Etre loin d'elle, c'est pourtant tout le contraire de ce que son cœur lui dictait. Mais allez savoir pourquoi, son esprit lui disait de la fuir. Il croyait toujours dur comme fer que si elle restait trop près de lui, elle souffrirait encore et encore. Il ne voulait pas ça pour elle. Il préférait crever en la voyant reprendre une vie normale, que vivre en continuant chaque jour à la voir souffrir.
C'était complètement contradictoire.

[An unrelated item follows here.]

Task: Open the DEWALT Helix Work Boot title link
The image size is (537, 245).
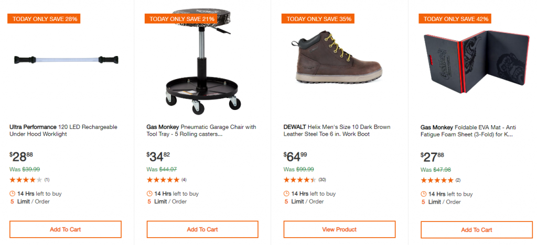Action: (x=337, y=130)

L'autre soir, il lui avait tourné le dos alors qu'elle lui envoyait clairement des signaux détresses. "Je ne pourrais pas continuer sans toi… Toi si apparemment". Ces quelques mots résonnaient tellement fort depuis qu'elle les avait prononcés. Et elle avait tellement tort.
Il n'avait pas vécu pendant sa captivité, il avait survécu, tant bien que mal, jusqu'à ce qu'il la retrouve, à moitié morte déshydratée et rongée par une infection post-opératoire que cet enfoiré de Xavier avait délibérément ignoré. Il avait aussi survécu les jours où elle était restée inconsciente à l'hôpital, et qu'il la veillait en lui racontant qu'il ferait tout pour la protéger quand elle ouvrira les yeux.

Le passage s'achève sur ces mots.